Message  Disciple Laïc le Sam 20 Oct - 15:28



Entretien avec le père Bernard Sénécal, Jésuite, enseignant le bouddhisme au département des religions de l'Université Sogang à Séoul (Corée du Sud).




Un texte du Père Bernard Sénécal :


Apprendre des Bouddhistes en Corée


J’ai été envoyé en Corée du Sud en 1985. La Compagnie de Jésus cherchait à y internationaliser sa présence. À Séoul, des Jésuites Coréens et Américains géraient l’université Sogang, l’une des meilleures du pays. L’ex-Supérieur Général, le Père Adolfo Nicolás, s’y trouvait pour les aider à surmonter leurs différences. Il me prévint que dix ans seraient nécessaires pour m’initier à la langue ouralo-altaïque et à la culture sinisée locales, et pas moins du double pour commencer à rendre à l’Église coréenne un service novateur. La tentative d’internationalisation de la communauté séoulienne s’est soldée par un échec, mais ces paroles se sont avérées justes.

Grâce à l’obtention d’un doctorat en bouddhisme coréen en 2004 et, en 2007, d’un diplôme de maître Seon (le terme coréen désignant le Zen), je me trouve aujourd’hui – avec quelques laïcs coréens et étrangers – à la tête d’une toute petite communauté d’un genre unique au pays du Matin Calme : œcuménique, interreligieuse et internationale. Jumelée à une association bouddhiste coréenne dite ‘La Voie du Seon’ (Seondohoe) et rattachée à la lignée du maître Chinois Linji (†. 849), elle se spécialise dans une rencontre multi-dimensionnelle avec la tradition fondée par le Buddha (circa 563-483 av J-C). C’est la Communauté du Champ de Pierre au Bout du Chemin ou WESFC (Way’s End Stone Field Community). Inspiré du sol pierreux et du nom du village où elle se situe, ce nom exprime le désir d’aller au bout du chemin de la rencontre avec les bouddhistes, l’autre, et le Tout Autre, quelle qu’en soit l’aridité.

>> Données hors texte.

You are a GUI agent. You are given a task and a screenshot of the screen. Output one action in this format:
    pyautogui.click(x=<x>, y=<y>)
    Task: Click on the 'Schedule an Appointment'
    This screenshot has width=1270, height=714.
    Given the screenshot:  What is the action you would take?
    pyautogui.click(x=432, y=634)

Située en basse altitude, dans les contreforts des Alpes coréennes, à une centaine de km à l’est de Séoul, cette nouvelle communauté pratique l’agriculture organique (3000/m²) : arachides, maïs, patates douces, etc. Elle inclut aussi quelques personnes souffrant d’un handicap physique. Le philosophe A. Jollien et sa famille sont venus s’y former pendant trois ans (2014-2016).

Après plusieurs années de résistance, l’autorisation pour la fonder a été accordée le 1er septembre 2014 par le P. Yohan Cheong, nouveau Provincial des Jésuites de Corée, dès le premier jour de son mandat, et dans la foulée de la visite du Pape François en Corée (mi-août 2014). En avril 2015, après 6 mois de négociations serrées, le gouvernement coréen a accordé à la WESFC le statut d’association religieuse d’intérêt public sans but lucratif. Une reconnaissance due au fait que la communauté ouvre un espace de rencontre et de vie, au-delà des tendances au repli identitaire et au fractionnement caractéristiques du pays.

Au plan géopolitique, en effet, la Corée demeure une péninsule divisée en un Nord et un Sud toujours en état de guerre. Bien qu’en théorie Pyongyang et Séoul ne soient situées qu’à une heure de train express, l’écart politique, économique et culturel, ainsi que la tension militaire entre ces capitales sont tels que leur réunification paraît hautement improbable. D’aucuns considèrent cet état, tampon entre la Chine, le Japon et la Russie, comme la zone du Pacifique où le risque d’un affrontement entre Pékin et Washington est maximal. À cet égard, la nomination de Donald Trump à la présidence des USA n’a rien de rassurant.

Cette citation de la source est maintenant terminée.